=== Section Start ===

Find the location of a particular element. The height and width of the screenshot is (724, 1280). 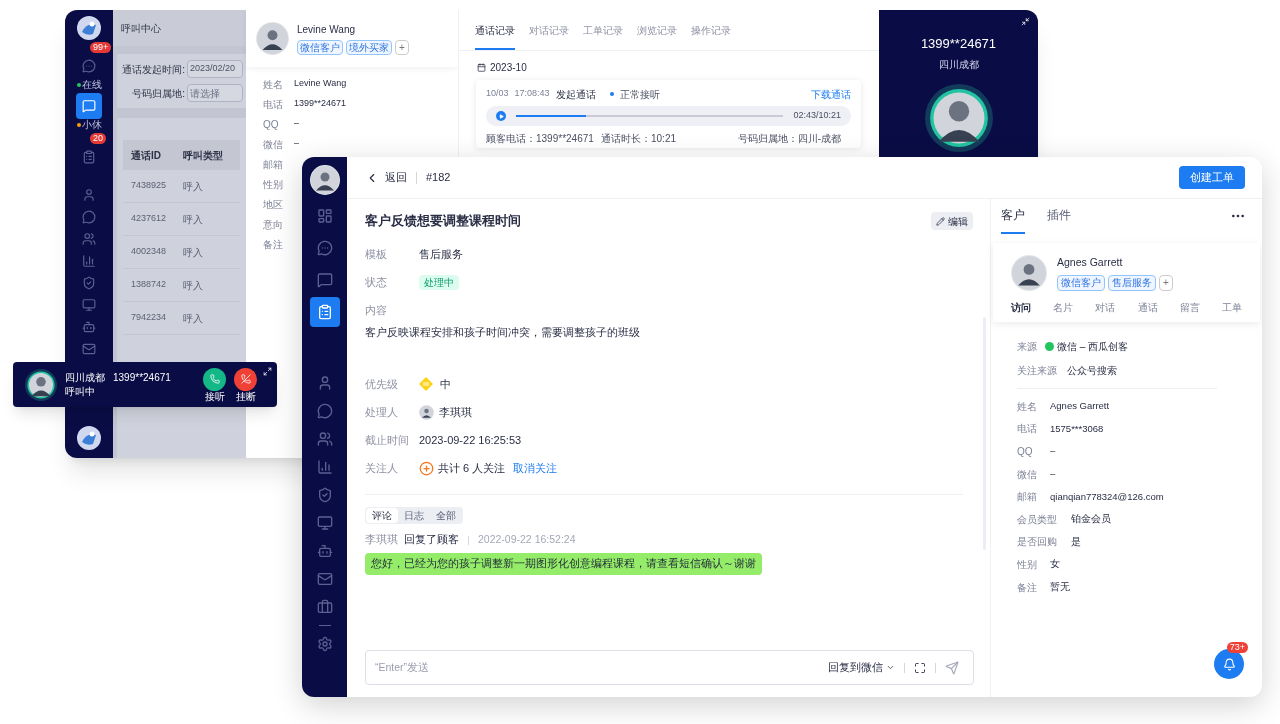

field-label: 状态 is located at coordinates (376, 282).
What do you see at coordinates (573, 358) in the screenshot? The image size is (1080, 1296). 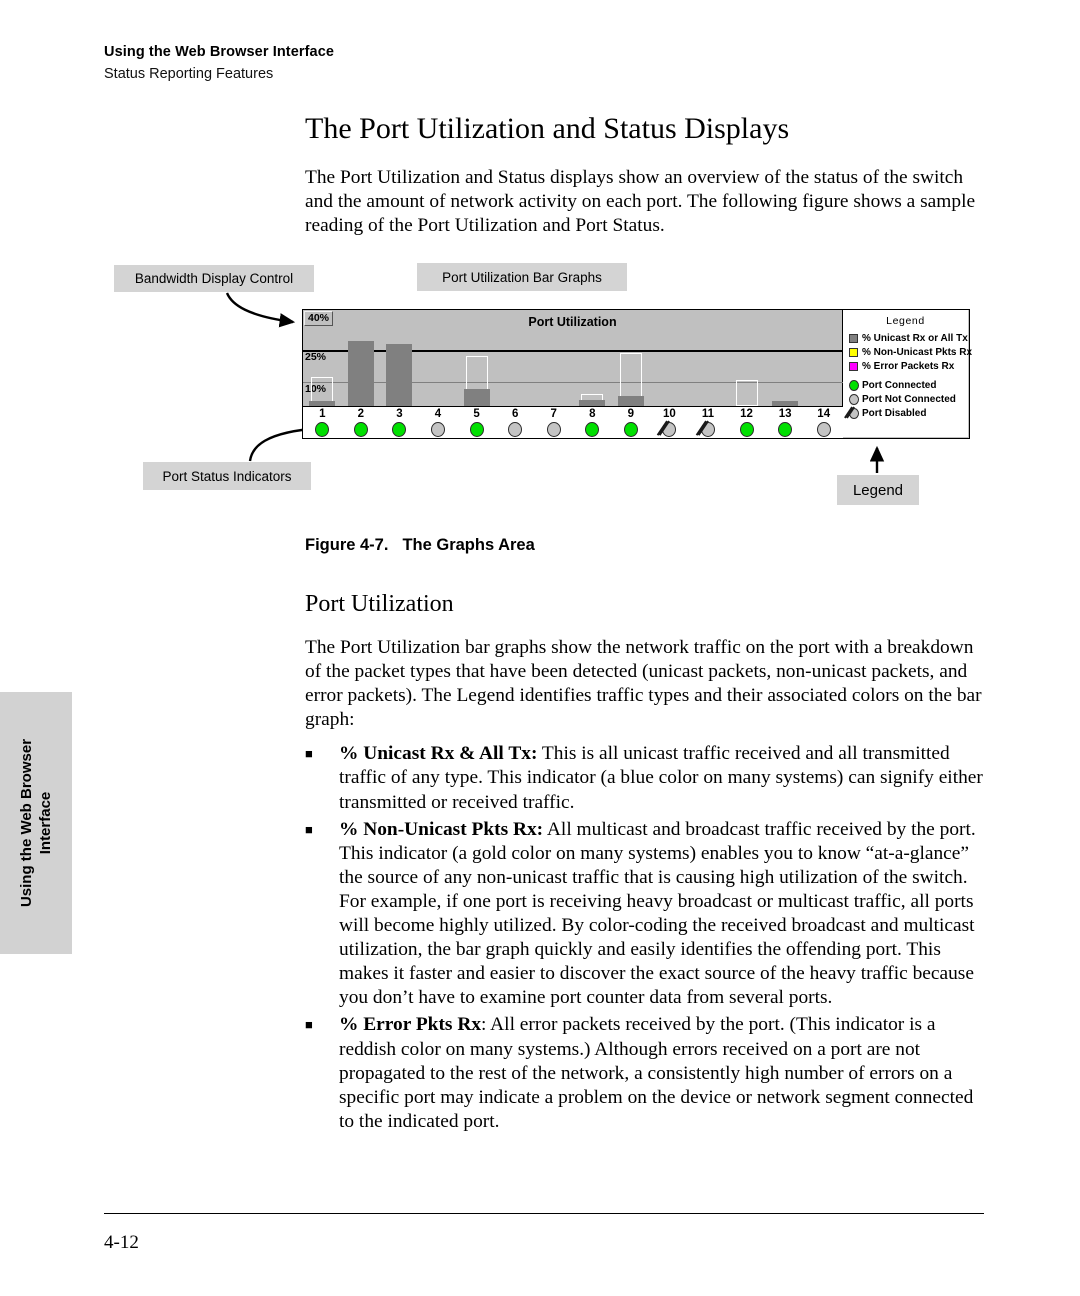 I see `bars-layer` at bounding box center [573, 358].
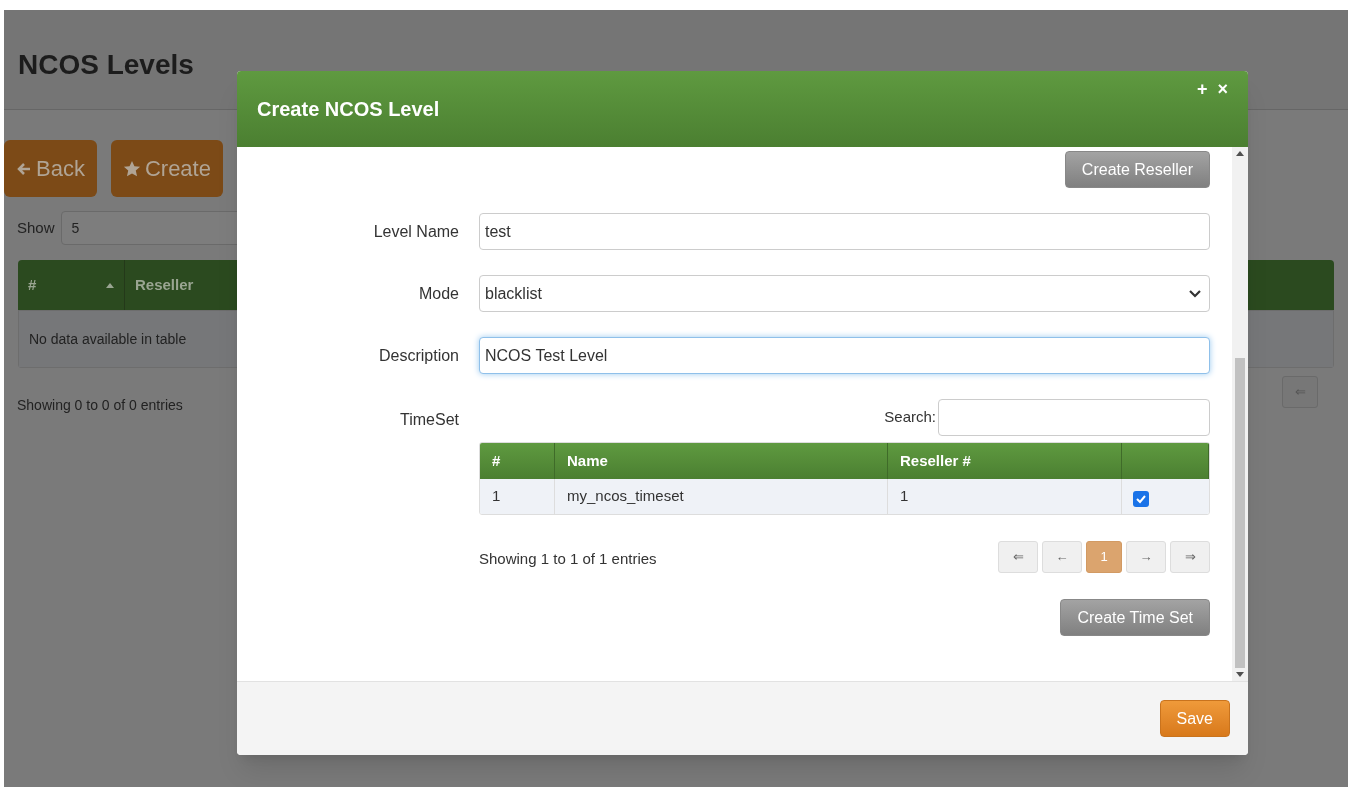  What do you see at coordinates (166, 168) in the screenshot?
I see `create-button: Create` at bounding box center [166, 168].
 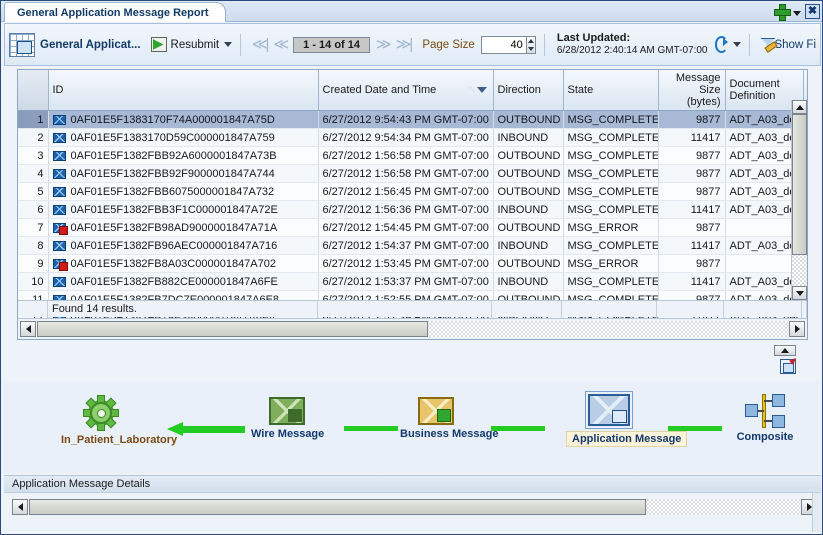 I want to click on resubmit-button: Resubmit, so click(x=192, y=44).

=== Section End ===

> [Exercise directions] Copy the stretch from the start of the listing through the line containing "field-label: 状态 is", with "particular" swapped for "specific" and everything else left unchanged. Leave the pictures out of your answer.

> [Finished exercise]
Find the location of a specific element. The height and width of the screenshot is (724, 1280). 

field-label: 状态 is located at coordinates (376, 282).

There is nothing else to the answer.